Het maximale aantal deelnemers is 20.
Er wordt al lang nagedacht over het ontstaan van het Nederlandse landschap. Aanvankelijk was de verklaring hiervoor van metafysische aard; het was God zelf geweest die met gulle hand heuvels, zand en rivieren had uitgestrooid. En zo niet, dan waren ze wel ontstaan als gevolg van de zondvloed. Maar langzaamaan wierpen de rotsblokken en zwerfstenen uit verre gebergten, de fossielen van verdwenen dieren maar ook exotische vondsten uit de koloniën, ongemakkelijke vragen op die niet meer in het bijbelverhaal pasten.

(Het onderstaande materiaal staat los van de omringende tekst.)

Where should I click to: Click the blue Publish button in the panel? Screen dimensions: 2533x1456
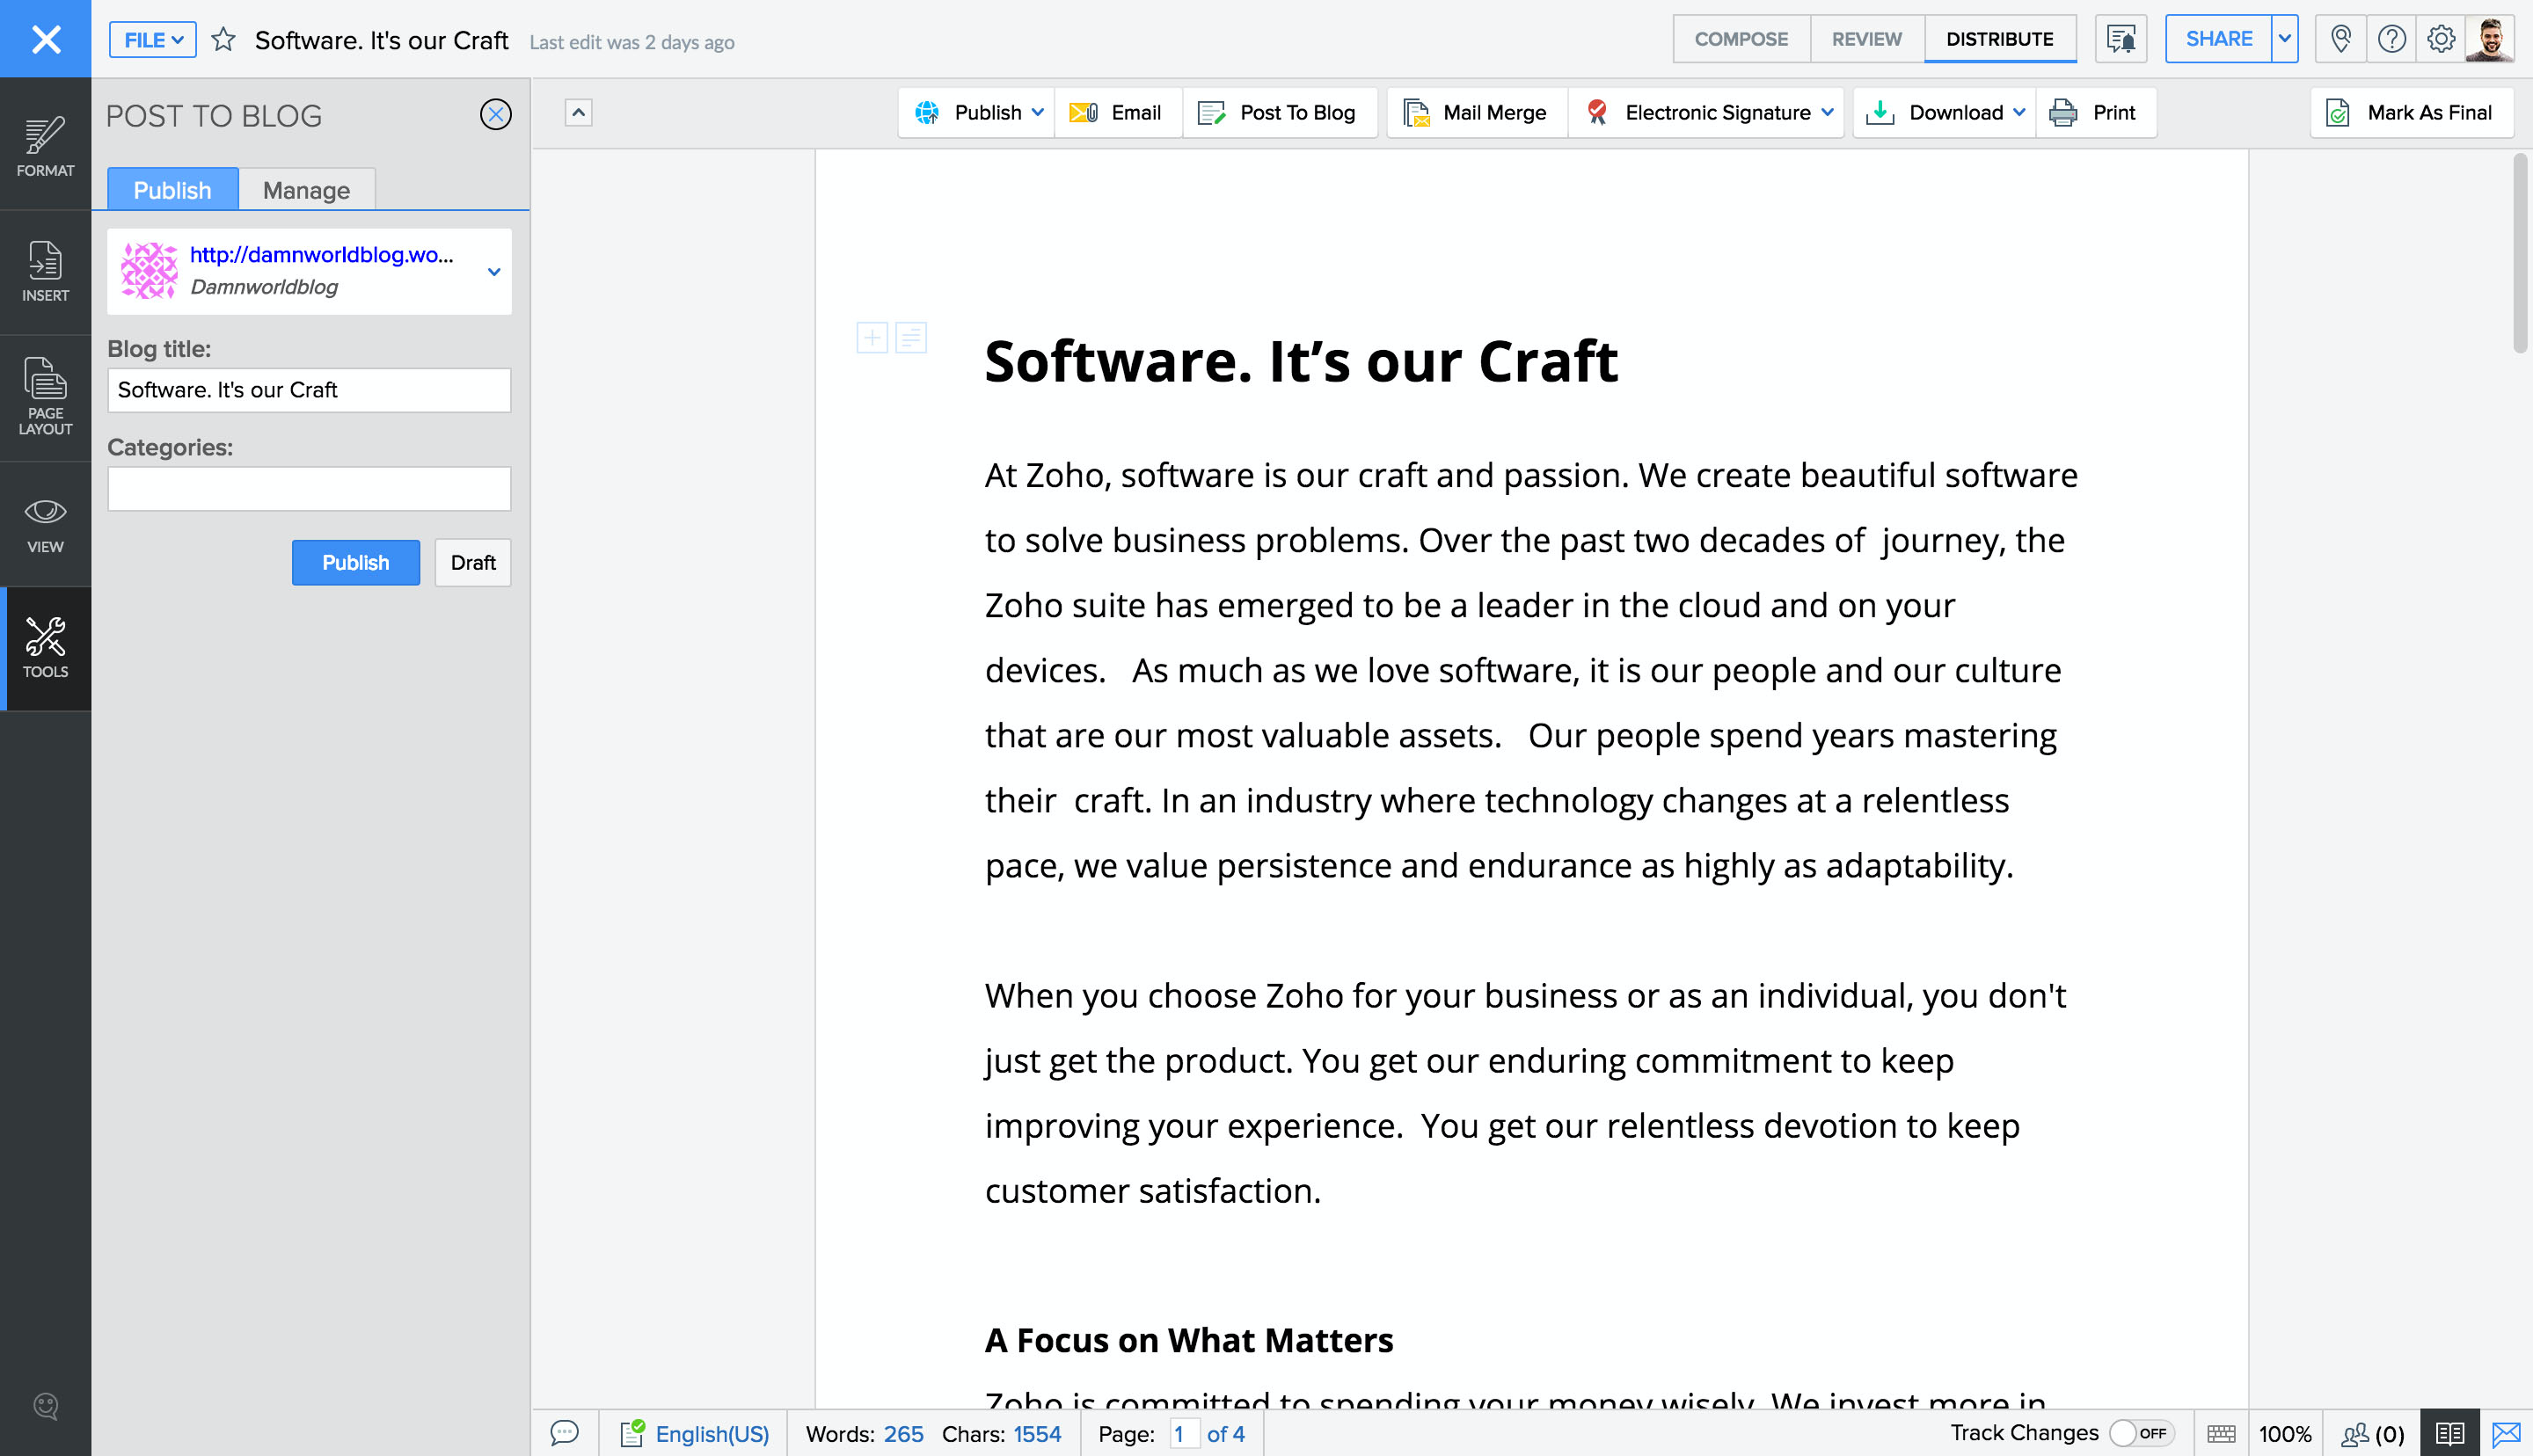355,562
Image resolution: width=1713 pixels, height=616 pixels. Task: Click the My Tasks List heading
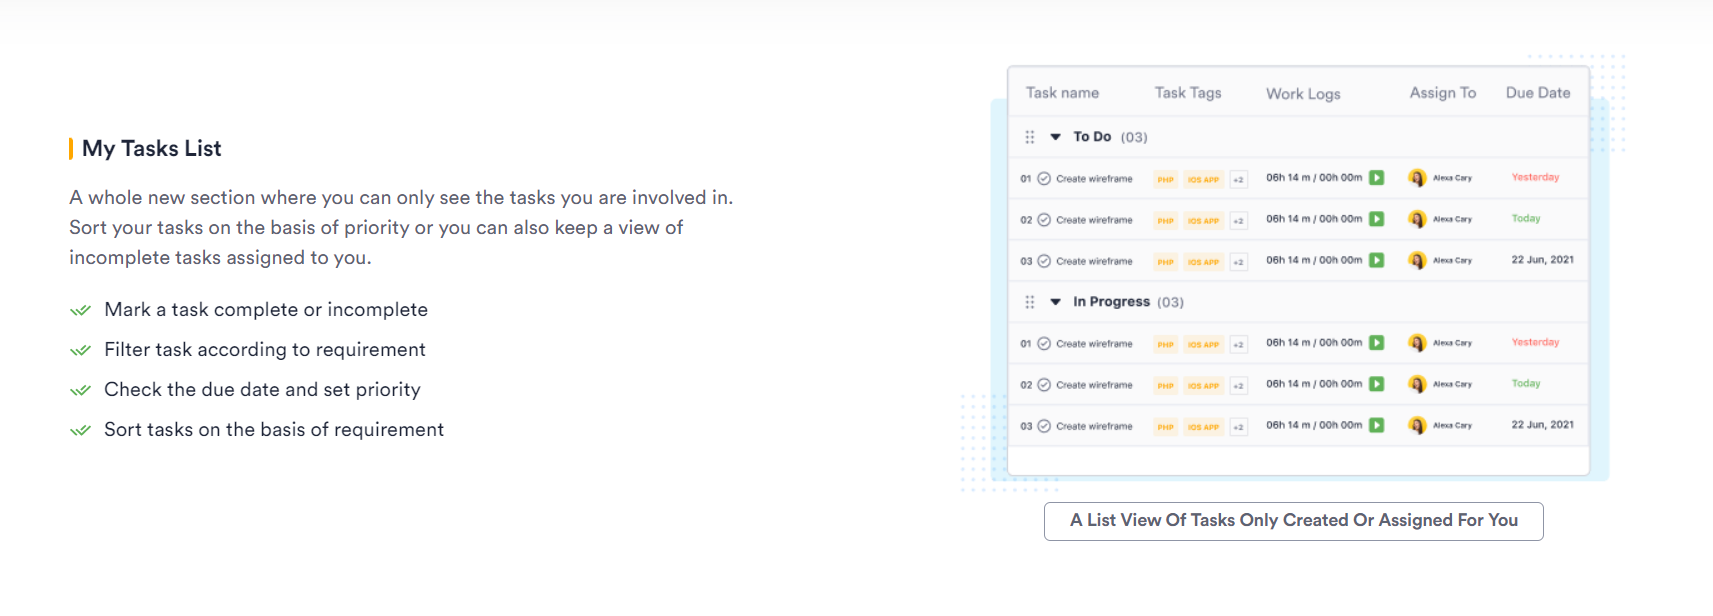152,149
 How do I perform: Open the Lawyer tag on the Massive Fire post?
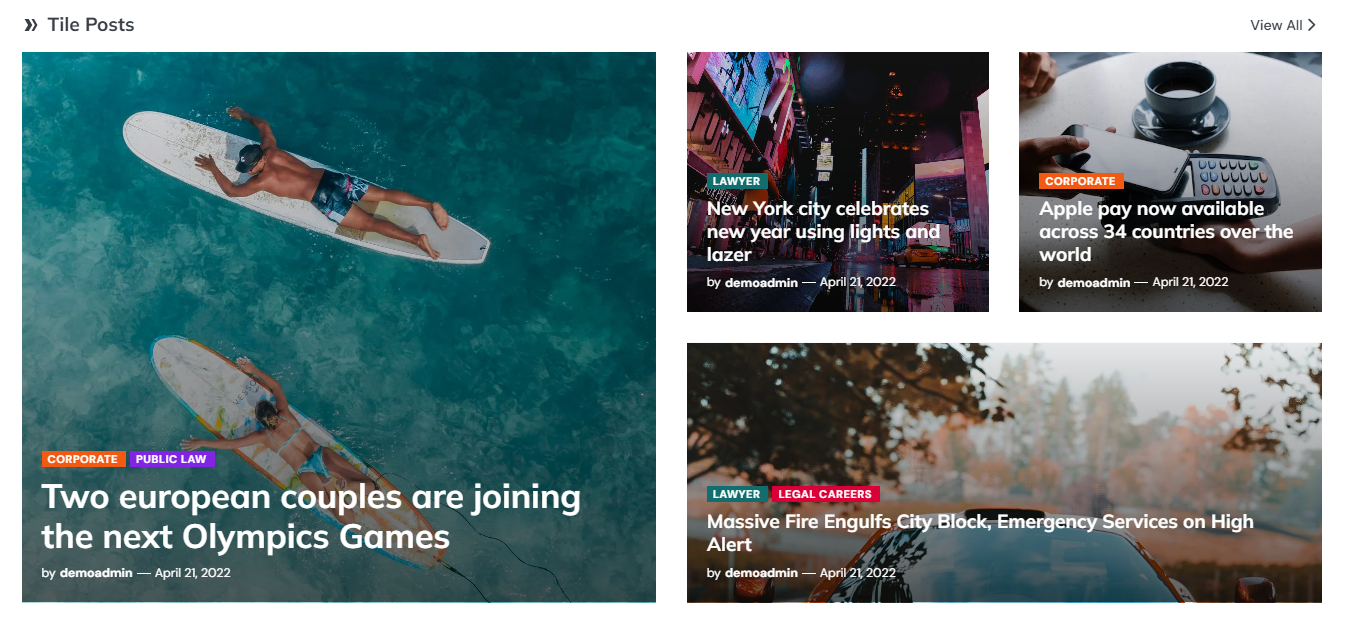click(737, 494)
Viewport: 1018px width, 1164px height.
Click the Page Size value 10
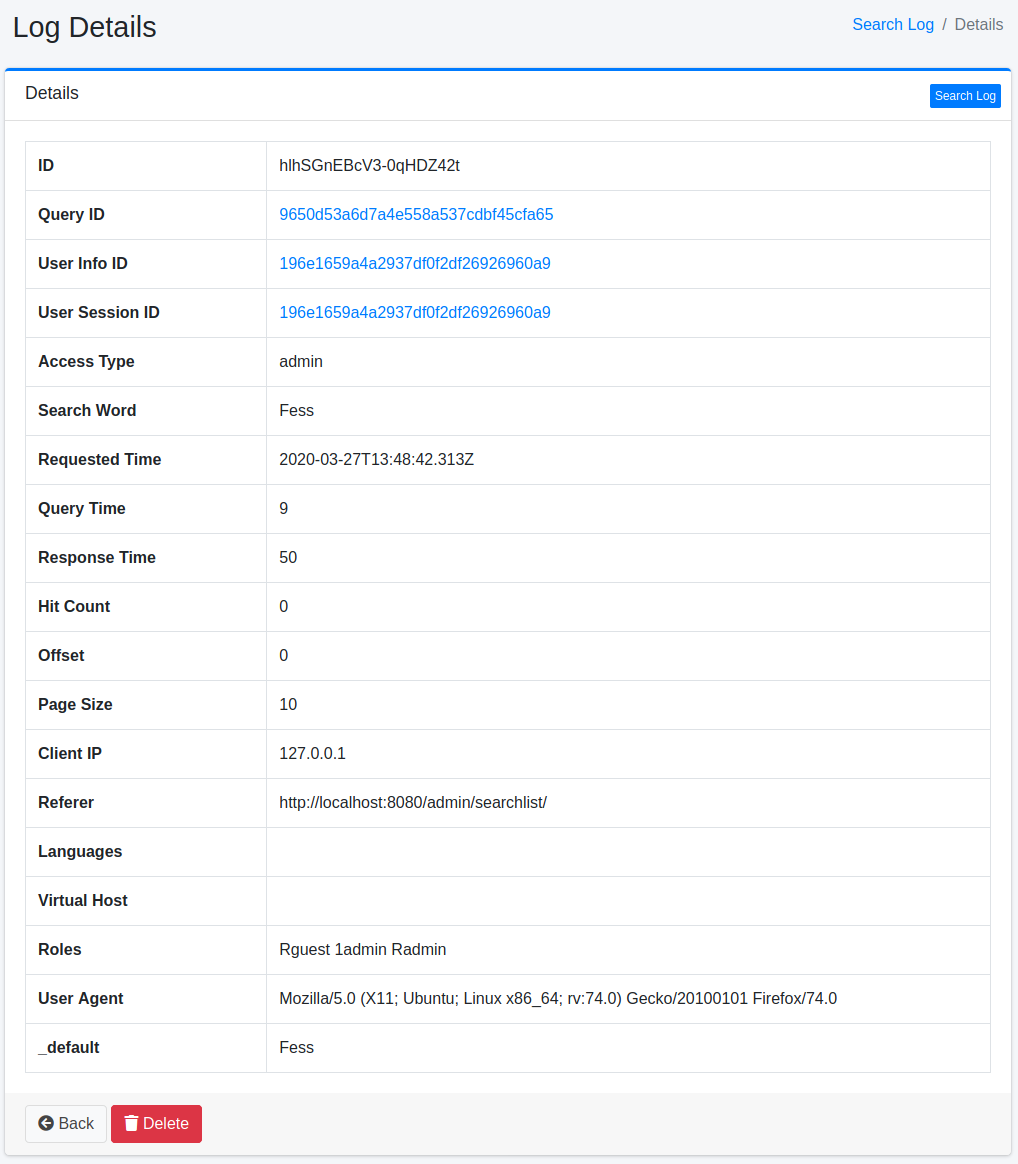click(288, 704)
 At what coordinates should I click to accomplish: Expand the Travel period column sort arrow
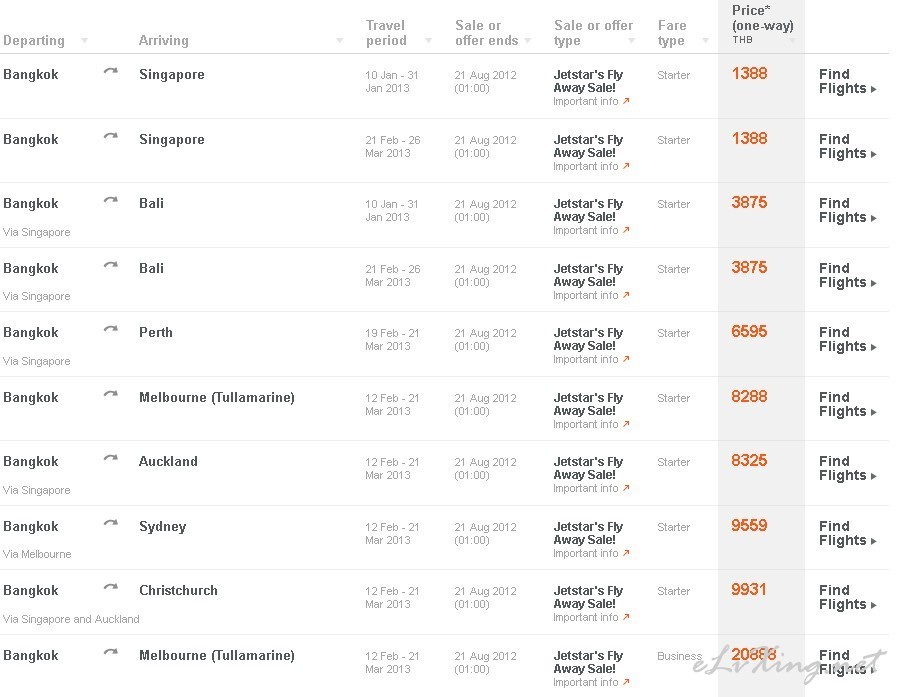point(428,41)
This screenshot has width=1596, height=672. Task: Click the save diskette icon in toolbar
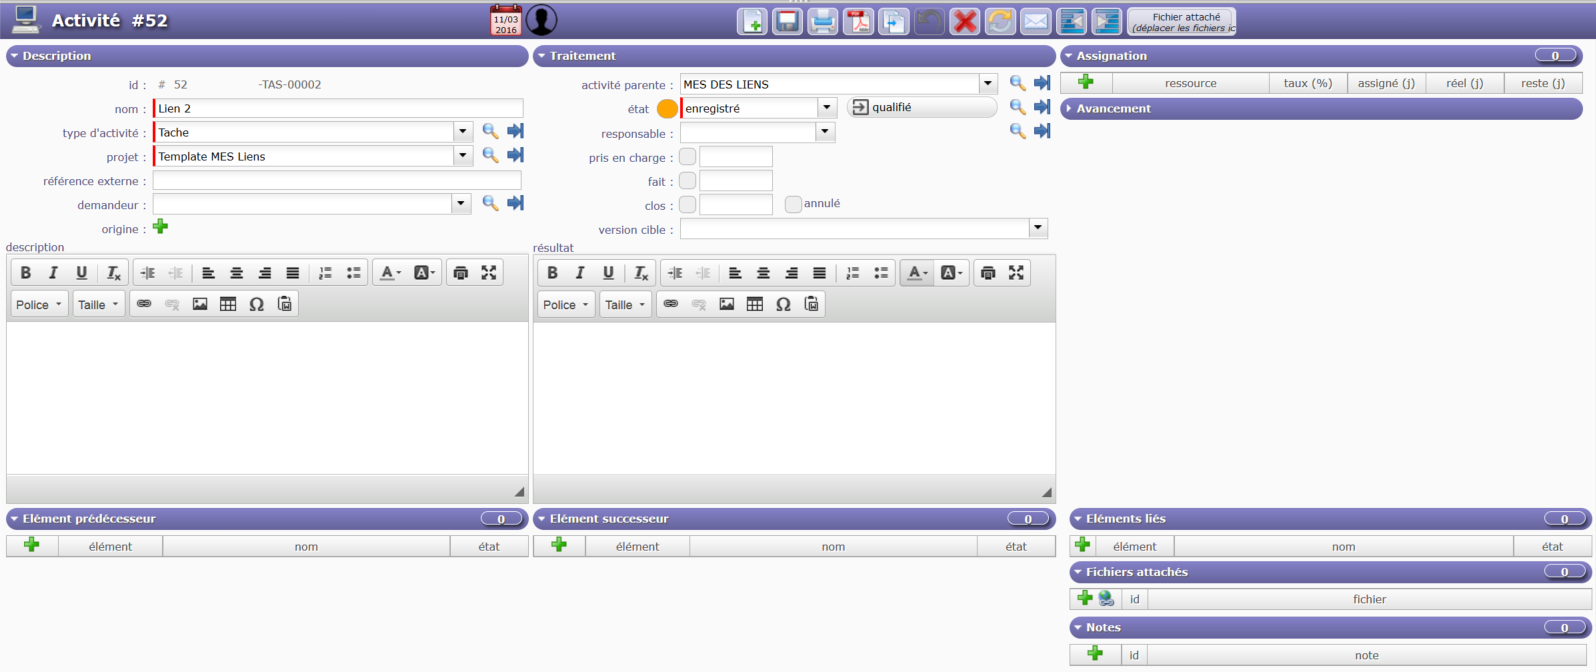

In de negentiende eeuw krijgt het denken over de geologische ontstaansgeschiedenis een voor ons herkenbaar fundament. We wandelen mee met de eerste wetenschappers die toen bodemonderzoek deden, zoals de geologen Stratingh (1804-1876) en Staring (1808-1877), de hydroloog Harting (1812-1885), de zoöloog Hartogh Heijs van Zouteveen (1841-1891) en de geoloog Jan Lorié (1852-1924). Hun denkbeelden werden beïnvloed door filosofen en natuurwetenschappers als Descartes, Spinoza, Huygens, Newton, Buckland, Lyell, Agassiz en Darwin. Op drie vrijdagen bewandelen we:
- de Lemelerberg (Overijssel), (Winand Staring)
- de Eemvallei (Utrecht), (Pieter Harting)
- het Uddelermeer en omgeving (Gelderland) (Hartogh Heijs)
Tijdens de wandelingen bespreken we hoe met geologisch onderzoek een radicaal ander wereldbeeld ontstaat, waarin de rol van de mens tot zeer tijdelijke proporties wordt teruggebracht, maar tegelijkertijd zelf een geologische factor wordt.